I criteri di imputazione della responsabilità per danno ambientale (Direttiva 2004/35/CE)
Nella nuova normativa in diversi punti vengono presi in considerazione i criteri di imputazione della responsabilità ambientale. Tali criteri appaiono fortemente differenziati in relazione alle diverse attività potenzialmente inquinanti che possono venir in rilievo nella causazione del danno o del pericolo di danno all’ambiente sempre tenendo presente che la prevenzione e la riparazione del danno dovrebbero essere attuate applicando il principio “chi inquina paga”.
La distinzione tra le diverse tipologie di attività alle quali il decreto in oggetto dovrebbe applicarsi è specificata in dettaglio all’articolo 3 (Ambito di applicazione) :
al danno ambientale causato da una delle attività professionali elencate nell’allegato III e alle minacce imminente in seguito a una di tali attività
al danno alle specie e agli habitat naturali protetti causato da una delle attività professionali non elencate nell’allegato III e relative minacce di danno in caso di comportamento doloso o colposo dell’operatore
Mentre per le attività elencate all’allegato III la direttiva viene in rilievo ogniqualvolta vi sia stato un danno ambientale legato da un nesso di causalità con l’operatore, per le attività non incluse nell’allegato III, limitatamente al danno alle specie e agli habitat naturali protetti, la direttiva trova applicazione soltanto quando il comportamento dell’operatore sia connotato da dolo e colpa oltre ovviamente al nesso di casualità.
Anche nei casi nei quali l’imputazione del danno non richiede espressamente una condotta dolosa o colposa ma viene affermata in base alla sola verifica del nesso causale di azione od omissione e danno ambientale la direttiva lascia spazio ad ulteriori forme di esonero da responsabilità per gli operatori.
Sono quindi previste esenzioni di responsabilità per i fatti accidentali
In particolare l’art 8, comma 3 prevede che non siano a carico dell’operatore i costi di prevenzione o riparazione se egli può provare che il danno è stato causato da un terzo e si è verificato nonostante l’esistenza di opportune misure di sicurezza oppure che il danno è conseguenza di un ordine impartito dall’autorità pubblica.
In tali casi gli Stati membri devono adottare misure appropriate per consentire all’operatore di recuperare i costi eventualmente sostenuti.

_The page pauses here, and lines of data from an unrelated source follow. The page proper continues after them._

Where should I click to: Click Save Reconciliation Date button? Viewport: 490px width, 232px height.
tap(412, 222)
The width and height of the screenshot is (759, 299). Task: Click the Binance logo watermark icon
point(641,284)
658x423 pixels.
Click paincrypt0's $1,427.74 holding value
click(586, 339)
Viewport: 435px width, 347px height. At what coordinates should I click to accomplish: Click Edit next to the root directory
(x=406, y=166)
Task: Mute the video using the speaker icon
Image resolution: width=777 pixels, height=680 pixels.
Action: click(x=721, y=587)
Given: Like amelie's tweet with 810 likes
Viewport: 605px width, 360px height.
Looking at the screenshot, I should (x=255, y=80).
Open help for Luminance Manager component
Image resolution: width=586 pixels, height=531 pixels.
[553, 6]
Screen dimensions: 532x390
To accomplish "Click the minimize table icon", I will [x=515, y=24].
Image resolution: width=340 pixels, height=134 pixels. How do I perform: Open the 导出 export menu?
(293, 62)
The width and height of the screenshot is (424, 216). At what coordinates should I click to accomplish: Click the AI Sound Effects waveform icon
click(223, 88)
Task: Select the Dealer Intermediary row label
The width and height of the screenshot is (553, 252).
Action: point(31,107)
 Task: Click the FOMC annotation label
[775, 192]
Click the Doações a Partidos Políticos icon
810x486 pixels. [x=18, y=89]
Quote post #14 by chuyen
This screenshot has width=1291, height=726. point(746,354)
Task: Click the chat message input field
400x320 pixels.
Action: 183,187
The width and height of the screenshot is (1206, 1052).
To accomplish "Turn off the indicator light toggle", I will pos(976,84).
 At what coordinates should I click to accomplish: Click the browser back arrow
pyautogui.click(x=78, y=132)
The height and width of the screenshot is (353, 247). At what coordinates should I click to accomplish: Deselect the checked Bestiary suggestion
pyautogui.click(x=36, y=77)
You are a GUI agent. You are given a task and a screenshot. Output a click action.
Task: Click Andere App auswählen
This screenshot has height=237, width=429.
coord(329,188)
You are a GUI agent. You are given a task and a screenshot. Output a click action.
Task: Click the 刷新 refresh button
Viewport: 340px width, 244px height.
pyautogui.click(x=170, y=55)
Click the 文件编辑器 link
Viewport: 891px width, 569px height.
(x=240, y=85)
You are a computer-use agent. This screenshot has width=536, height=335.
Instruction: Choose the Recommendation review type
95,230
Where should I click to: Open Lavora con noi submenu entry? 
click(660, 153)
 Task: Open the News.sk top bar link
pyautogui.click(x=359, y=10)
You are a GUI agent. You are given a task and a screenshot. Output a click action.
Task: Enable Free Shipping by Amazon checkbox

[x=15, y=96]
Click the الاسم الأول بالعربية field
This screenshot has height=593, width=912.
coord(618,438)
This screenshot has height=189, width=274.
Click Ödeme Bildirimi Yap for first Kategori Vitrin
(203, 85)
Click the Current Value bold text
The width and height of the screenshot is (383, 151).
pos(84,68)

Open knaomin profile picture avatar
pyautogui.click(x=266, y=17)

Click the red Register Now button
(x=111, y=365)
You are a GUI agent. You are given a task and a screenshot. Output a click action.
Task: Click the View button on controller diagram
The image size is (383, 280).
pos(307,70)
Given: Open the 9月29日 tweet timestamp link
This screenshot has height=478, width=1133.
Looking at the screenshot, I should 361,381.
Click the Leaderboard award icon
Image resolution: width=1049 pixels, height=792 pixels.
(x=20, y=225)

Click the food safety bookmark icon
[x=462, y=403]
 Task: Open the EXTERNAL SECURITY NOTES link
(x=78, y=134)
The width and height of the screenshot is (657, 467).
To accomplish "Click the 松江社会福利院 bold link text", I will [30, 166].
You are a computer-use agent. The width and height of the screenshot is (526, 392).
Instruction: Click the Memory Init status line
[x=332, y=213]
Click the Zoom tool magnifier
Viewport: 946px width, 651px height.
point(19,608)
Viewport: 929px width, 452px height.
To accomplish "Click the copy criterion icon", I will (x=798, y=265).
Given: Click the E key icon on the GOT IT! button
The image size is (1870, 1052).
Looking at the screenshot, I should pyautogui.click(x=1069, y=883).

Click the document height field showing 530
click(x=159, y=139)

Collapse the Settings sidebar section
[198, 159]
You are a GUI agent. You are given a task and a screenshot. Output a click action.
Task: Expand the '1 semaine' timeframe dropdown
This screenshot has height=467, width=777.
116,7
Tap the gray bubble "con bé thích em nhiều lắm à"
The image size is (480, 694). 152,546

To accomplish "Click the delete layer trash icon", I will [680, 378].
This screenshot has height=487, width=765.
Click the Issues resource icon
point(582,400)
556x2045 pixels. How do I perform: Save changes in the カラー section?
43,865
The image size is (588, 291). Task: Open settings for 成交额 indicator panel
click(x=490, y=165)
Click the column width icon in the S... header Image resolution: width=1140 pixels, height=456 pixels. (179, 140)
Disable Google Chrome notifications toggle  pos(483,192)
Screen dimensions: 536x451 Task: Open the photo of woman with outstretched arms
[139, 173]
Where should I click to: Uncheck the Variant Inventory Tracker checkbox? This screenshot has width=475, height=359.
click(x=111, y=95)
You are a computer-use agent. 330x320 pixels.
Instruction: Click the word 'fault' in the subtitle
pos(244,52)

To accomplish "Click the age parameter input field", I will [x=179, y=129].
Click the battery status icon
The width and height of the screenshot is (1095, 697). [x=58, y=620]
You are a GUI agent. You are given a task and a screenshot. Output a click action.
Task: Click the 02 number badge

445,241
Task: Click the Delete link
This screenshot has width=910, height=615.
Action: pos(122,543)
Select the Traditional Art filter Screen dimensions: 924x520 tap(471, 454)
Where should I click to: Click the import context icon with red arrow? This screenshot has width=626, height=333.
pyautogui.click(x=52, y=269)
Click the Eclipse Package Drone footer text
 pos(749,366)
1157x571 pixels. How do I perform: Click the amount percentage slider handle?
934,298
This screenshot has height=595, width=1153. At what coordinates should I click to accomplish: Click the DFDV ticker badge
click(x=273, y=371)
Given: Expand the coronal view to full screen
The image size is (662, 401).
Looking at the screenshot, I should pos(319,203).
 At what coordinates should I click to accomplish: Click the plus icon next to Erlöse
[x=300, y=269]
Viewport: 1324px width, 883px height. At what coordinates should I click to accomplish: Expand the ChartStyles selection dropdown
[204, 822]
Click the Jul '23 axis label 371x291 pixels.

Sempre all’art 8, comma 4, la direttiva stabilisce che gli stati membri possono esonerare l’operatore dal sostenere i costi per la riparazione dei danni qualora lo stesso dimostri che non gli è attribuibile un atteggiamento doloso o colposo nei casi in cui il danno è causato da un emissione o evento che ha ricevuto espressamente un’autorizzazione concessa ai sensi delle vigenti disposizioni legislative o regolamentari nazionali (recanti attuazione delle misure legislative adottate dalla Comunità di cui all’allegato III) oppure da un emissione o un’attività o qualsiasi altro modo di utilizzazione di un prodotto che l’operatore dimostri non essere stato considerato causa di probabile danno ambientale in base alle conoscenze scientifiche e tecniche al momento del rilascio dell’emissione o dell’esecuzione dell’attività.
In queste due ultime ipotesi citate l’esenzione di responsabilità comporta altresì un’inversione dell’onere della prova circa l’assenza di una condotta dolosa o colposa; la previsione si colloca quindi al di fuori del modello di responsabilità oggettiva in quanto si richiede la presenza di una condotta colposa.
Il fatto che l’operatore debba dimostrare l’assenza di una qualsivoglia colpa anche generica (mancata prudenza, diligenza ect.) andrà a coincidere, in pratica, con la dimostrazione di avere adottato tutte le cautele necessarie per evitare il prodursi del danno conseguenza all’attività autorizzata.
Non è quindi sufficiente come prova liberatoria la prova negativa di non aver commesso alcuna violazione alle norme di legge ma occorre anche una prova positiva di aver impiegato ogni cura o misura atta ad impedire l’evento dannoso.
Infine deve essere messo in evidenza che la direttiva all’art.4 precisa che la sua applicabilità non riguarda i casi di atto di conflitto armato, ostilità, guerra civile o insurrezione e anche i casi di fenomeni naturali di carattere eccezionale inevitabile e incontrollabile.